Saffers pour into Australia

02 March 2012 - 02:36
By Mike Moon
Mike Moon.
Image: SUPPLIED Mike Moon.

The rank and file of South African racing is feeling a bit left out, with dozens of the richer people in the local game off in Australia buying expensive horses.

Reports of this week's Melbourne Premier Yearling Sale rave about the South African buying posse and its eagerness to pay for choice ponies.Top trainers like Mike de Kock, Dean Kannemeyer and Geoff Woodruff are there.

South Africans at an Australian sale are nothing new, but the size of this contingent is rather larger than usual.

While South African-bred horses excel around the world, Aussie-breds also do well - including in this country. Durban July champ Igugu was a graduate of the Melbourne sale; Golden Chateau, Saturday's Guineas winner, was also born in Australia.

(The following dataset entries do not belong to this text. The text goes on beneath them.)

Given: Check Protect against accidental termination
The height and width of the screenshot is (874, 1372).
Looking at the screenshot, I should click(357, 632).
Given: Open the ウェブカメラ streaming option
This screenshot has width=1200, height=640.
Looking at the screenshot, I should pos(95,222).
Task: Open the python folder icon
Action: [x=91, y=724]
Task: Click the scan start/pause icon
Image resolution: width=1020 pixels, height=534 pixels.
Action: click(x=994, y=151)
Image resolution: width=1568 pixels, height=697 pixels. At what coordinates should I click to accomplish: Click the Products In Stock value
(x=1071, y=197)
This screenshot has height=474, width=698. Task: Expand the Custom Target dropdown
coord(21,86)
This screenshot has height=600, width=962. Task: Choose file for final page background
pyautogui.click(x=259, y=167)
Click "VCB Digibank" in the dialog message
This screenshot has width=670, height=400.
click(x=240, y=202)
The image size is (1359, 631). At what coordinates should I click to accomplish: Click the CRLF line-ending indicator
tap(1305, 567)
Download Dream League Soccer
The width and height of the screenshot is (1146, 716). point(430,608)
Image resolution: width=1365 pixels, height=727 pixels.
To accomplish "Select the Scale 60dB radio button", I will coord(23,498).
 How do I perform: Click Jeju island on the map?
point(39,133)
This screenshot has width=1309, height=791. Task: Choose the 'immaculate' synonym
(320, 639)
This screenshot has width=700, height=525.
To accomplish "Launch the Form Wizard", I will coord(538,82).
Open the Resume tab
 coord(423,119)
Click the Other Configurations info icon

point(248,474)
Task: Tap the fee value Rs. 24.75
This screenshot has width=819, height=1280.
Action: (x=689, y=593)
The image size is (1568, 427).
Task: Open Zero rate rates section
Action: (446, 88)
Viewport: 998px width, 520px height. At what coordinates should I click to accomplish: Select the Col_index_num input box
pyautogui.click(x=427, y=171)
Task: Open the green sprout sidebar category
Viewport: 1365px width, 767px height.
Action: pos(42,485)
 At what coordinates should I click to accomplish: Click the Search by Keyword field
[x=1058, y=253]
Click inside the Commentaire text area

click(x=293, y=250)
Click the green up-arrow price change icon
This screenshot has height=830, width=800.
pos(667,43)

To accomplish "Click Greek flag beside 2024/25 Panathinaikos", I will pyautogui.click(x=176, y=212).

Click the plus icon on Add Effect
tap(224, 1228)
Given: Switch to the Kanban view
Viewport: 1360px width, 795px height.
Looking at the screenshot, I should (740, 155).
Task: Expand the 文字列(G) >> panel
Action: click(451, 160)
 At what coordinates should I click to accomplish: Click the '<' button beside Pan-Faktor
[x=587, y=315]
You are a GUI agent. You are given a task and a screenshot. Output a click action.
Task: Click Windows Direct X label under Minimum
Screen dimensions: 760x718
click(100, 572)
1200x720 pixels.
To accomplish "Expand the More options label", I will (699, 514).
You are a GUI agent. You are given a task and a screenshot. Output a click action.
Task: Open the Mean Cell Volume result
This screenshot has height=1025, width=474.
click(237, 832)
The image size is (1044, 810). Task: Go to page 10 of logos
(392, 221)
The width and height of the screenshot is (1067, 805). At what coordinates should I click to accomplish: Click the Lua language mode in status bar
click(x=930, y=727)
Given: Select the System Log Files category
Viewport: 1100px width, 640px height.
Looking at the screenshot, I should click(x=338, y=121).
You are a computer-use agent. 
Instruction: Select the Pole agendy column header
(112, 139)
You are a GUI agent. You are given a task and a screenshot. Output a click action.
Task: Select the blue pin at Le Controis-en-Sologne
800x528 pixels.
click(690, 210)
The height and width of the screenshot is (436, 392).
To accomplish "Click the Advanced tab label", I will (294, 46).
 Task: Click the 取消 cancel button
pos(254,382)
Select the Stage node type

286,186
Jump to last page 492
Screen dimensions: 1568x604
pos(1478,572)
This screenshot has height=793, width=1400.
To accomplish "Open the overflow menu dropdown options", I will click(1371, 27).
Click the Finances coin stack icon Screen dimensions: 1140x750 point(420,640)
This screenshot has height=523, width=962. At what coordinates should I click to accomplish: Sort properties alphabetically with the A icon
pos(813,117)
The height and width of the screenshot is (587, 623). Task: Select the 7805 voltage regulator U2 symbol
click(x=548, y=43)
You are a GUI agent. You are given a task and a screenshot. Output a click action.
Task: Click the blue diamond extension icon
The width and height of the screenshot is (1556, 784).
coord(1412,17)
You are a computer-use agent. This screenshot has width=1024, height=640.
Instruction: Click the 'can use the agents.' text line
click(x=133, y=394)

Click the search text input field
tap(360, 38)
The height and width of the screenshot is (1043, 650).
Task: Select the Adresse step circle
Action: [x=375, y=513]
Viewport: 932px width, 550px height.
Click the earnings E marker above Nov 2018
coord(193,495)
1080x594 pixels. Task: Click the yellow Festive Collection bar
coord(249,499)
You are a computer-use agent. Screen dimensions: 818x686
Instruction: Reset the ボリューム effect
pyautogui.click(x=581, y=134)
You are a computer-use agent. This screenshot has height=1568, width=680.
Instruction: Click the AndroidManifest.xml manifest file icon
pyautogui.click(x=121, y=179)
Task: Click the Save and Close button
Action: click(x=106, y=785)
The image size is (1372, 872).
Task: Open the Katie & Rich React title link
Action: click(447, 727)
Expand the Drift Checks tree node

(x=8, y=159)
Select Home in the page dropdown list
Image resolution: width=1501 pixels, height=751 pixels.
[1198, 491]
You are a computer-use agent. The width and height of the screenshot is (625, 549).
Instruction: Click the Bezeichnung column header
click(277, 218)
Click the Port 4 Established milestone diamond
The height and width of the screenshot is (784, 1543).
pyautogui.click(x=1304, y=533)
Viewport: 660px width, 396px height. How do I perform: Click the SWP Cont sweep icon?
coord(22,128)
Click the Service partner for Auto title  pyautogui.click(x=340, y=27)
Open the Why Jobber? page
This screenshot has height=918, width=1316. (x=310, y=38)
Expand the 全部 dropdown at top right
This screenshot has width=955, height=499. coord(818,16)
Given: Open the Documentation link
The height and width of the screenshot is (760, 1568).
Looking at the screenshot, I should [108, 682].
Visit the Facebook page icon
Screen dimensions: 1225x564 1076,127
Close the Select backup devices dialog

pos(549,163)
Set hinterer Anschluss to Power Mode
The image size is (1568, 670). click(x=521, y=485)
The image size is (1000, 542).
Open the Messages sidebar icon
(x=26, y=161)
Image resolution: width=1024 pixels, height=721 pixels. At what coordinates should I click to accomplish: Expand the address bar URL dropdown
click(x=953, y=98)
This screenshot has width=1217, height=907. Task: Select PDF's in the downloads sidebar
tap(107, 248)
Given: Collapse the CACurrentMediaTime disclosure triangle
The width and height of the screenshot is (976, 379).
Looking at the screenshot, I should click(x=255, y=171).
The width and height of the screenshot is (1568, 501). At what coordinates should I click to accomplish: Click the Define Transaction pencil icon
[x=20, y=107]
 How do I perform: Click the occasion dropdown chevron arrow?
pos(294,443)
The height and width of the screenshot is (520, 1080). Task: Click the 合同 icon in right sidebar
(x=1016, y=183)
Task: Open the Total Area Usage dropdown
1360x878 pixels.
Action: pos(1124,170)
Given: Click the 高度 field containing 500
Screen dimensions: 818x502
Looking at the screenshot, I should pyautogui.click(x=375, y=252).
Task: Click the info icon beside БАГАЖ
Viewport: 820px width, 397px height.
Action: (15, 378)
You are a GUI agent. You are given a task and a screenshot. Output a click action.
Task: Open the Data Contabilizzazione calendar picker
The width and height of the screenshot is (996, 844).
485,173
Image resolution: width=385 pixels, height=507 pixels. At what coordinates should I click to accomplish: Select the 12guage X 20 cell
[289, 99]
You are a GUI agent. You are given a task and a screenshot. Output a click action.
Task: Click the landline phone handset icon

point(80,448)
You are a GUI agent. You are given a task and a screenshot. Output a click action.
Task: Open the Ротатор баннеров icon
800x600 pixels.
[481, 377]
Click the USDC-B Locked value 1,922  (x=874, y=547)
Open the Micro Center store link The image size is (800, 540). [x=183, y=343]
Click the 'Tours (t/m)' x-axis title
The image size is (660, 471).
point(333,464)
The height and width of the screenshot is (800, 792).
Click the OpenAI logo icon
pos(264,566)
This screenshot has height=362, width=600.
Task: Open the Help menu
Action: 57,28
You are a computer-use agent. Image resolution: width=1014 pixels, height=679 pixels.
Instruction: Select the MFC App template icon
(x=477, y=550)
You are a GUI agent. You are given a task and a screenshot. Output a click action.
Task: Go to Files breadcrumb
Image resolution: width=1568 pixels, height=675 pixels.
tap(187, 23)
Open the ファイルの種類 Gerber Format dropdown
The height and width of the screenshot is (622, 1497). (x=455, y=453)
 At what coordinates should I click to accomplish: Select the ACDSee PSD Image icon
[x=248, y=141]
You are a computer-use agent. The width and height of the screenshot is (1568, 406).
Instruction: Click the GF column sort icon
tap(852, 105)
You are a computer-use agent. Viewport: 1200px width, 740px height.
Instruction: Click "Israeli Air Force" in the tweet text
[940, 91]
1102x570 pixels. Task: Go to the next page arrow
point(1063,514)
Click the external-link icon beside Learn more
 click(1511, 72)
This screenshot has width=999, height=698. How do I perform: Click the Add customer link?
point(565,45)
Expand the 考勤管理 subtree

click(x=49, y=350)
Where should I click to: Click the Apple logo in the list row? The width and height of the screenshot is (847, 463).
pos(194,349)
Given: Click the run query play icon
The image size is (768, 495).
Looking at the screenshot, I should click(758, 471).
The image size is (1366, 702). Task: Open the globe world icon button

Enthusiasm for Australian bloodlines echoes words of praise about a horse by Banjo Paterson, that quintessential Aussie:

"In all the district from east to west.

In every show ring, on every course. They always counted the Swagman best."

Banjo also penned the lyrics of Waltzing Matilda and The Man From Snowy River. And he would have enjoyed Saffers clamouring for Aussie horses, for not only was he a fervent nationalist and racing devotee but he knew South Africa well, having written about and ridden in this land - during the Boer War - as a mounted front-line correspondent.

A lawyer, journalist, jockey, soldier, farmer and "bush poet", Banjo was once described as "the supreme balladist of the horse".

There isn't much balladeering in these parts. Folks back home might envy the spending spree down under, but an industry concern is that the money isn't being spent here, supporting local sales and breeders.

Some of the travelling crew might make it back home in time for today's Book II Cape Premier Yearling Sale, but will they have any firepower left in their wallets?

The Cape sale organisers have been on a countrywide roadshow to lure other owners and trainers to Cape Town with subsidised travel and accommodation, so there's bound to be some action. This auction is meant to be a "more affordable" affair that perhaps the Melbourne big bucks brigade might have passed on anyway.

Racing is fiercely results-driven and every source of good horseflesh will be tapped. Of course, globalised trade and internationalisation of racing will inevitably see rands spent offshore.

But it's worth reflecting on a Banjo ditty:

"It was while we held our races -

Hurdles, sprints and steeplechases

Up in Dandaloo,

That a crowd of Sydney stealers,

Jockeys, pugilists and spielers

Brought some horses, real heelers,

Came and put us through.

"Beat our nags and won our money,

Made the game by no means funny,

Made us rather blue;

When the racing was concluded,

Of our hard-earned coin denuded

Dandaloonies sat and brooded

There in Dandaloo."

  • TURFFONTEIN, TOMORROW: PA - 1,9 x 4,7,8 x 1 x 1,10 x 1,7 x 4 x 2,7,8 (R72)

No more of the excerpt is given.